8.8 oz. Trader Joe 10 minute Farro
2 tsp. salt, plus more to taste
10.5 oz. container Sunburst tomatoes, halved 
1/4 C. onion, minced
1 TBSP. shallot, minced
1/4 C. fresh flat leaf parsley, finely chopped
1 TBSP. fresh basil leaves, chiffonade 

Dressing: 
2 TBSP. balsamic vinegar
1 (or 2) large garlic clove, minced
1 tsp. freeze dried chives (*OR* 1/4 C. snipped fresh chives added to farro)
1/4 tsp. Salt
1/4 tsp. Freshly ground black pepper
1/4 C. extra virgin olive oil


Fill medium saucepan with water and add 2 tsp. salt.
Bring to a boil. 
Add farro and simmer till tender, about 10 - 12 minutes.
Drain and place in bowl to cool. (May rinse in cold water to speed cooling) 

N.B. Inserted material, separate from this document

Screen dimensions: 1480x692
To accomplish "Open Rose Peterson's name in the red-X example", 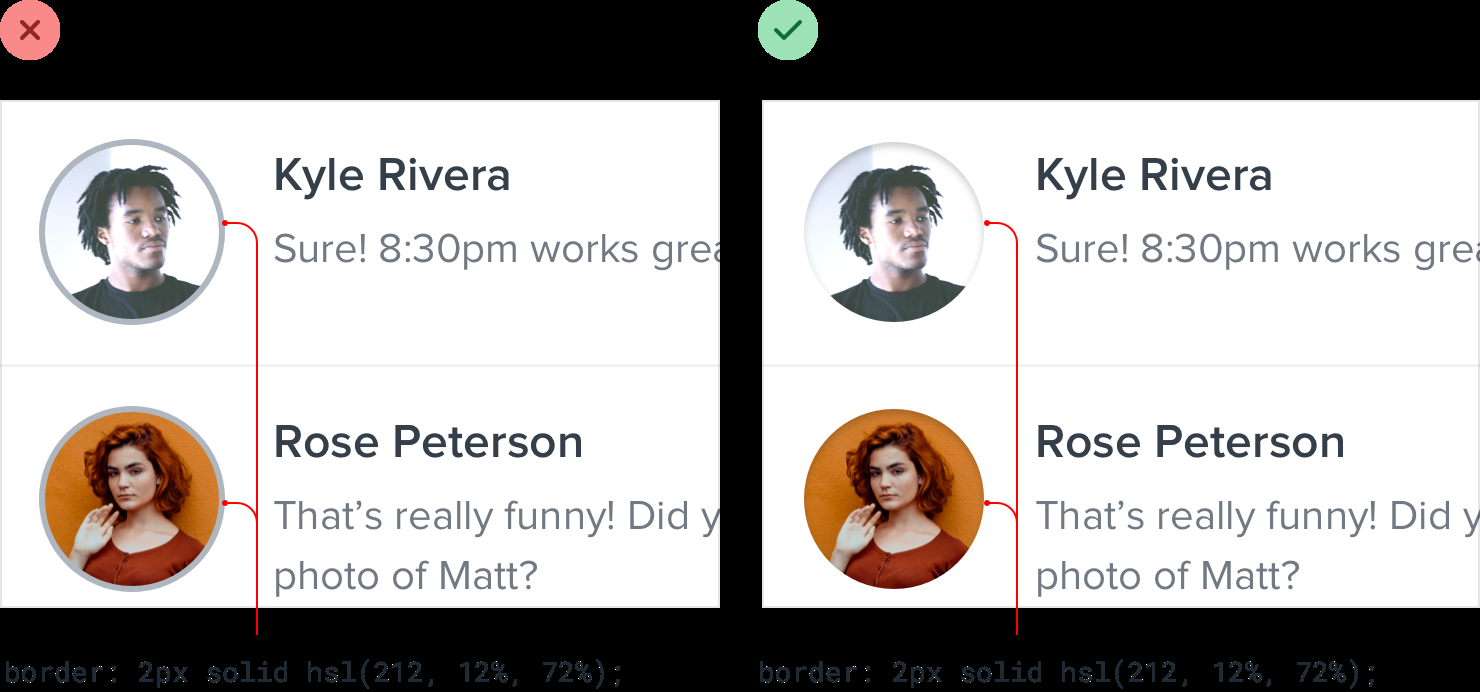I will coord(428,442).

Add tomatoes, onion, shallot, (chives if using fresh), basil and parsley to the farro, and toss well to combine.

Place the garlic, vinegar, salt, pepper, dry chives (if using) and olive oil into a jar, cover and shake well. (Or place in a bowl and whisk well)

Add the vinaigrette to the salad and toss to coat.

Salad can be served warm or cold.


----------



## GotGarlic (Aug 26, 2017)

Thanks, msmofet! Sounds very good.


----------



## msmofet (Aug 27, 2017)

GotGarlic said:


> Thanks, msmofet! Sounds very good.


 You're welcome and thank you. Enjoy


----------



## Sagittarius (Aug 28, 2017)

*Ms. Mofet -  Farro Salad*



msmofet said:


> You're welcome and thank you. Enjoy




Lovely salad ..  However, I would use organic  Farro and organic fresh tomatoes.   

Thank you for posting the recipe and have a nice day ..


----------



## di reston (Aug 28, 2017)

I've printed your recipe. I've been looking this kind of dish to do in this excruciatingly hot weather (34°C here today), and both OH and I want something cold and healthy. Your recipe's perfect. With a glass of ice cold light white wine it'll be lovely. Thanks again


di reston


Enough is never as good as a feast     Oscar Wilde


----------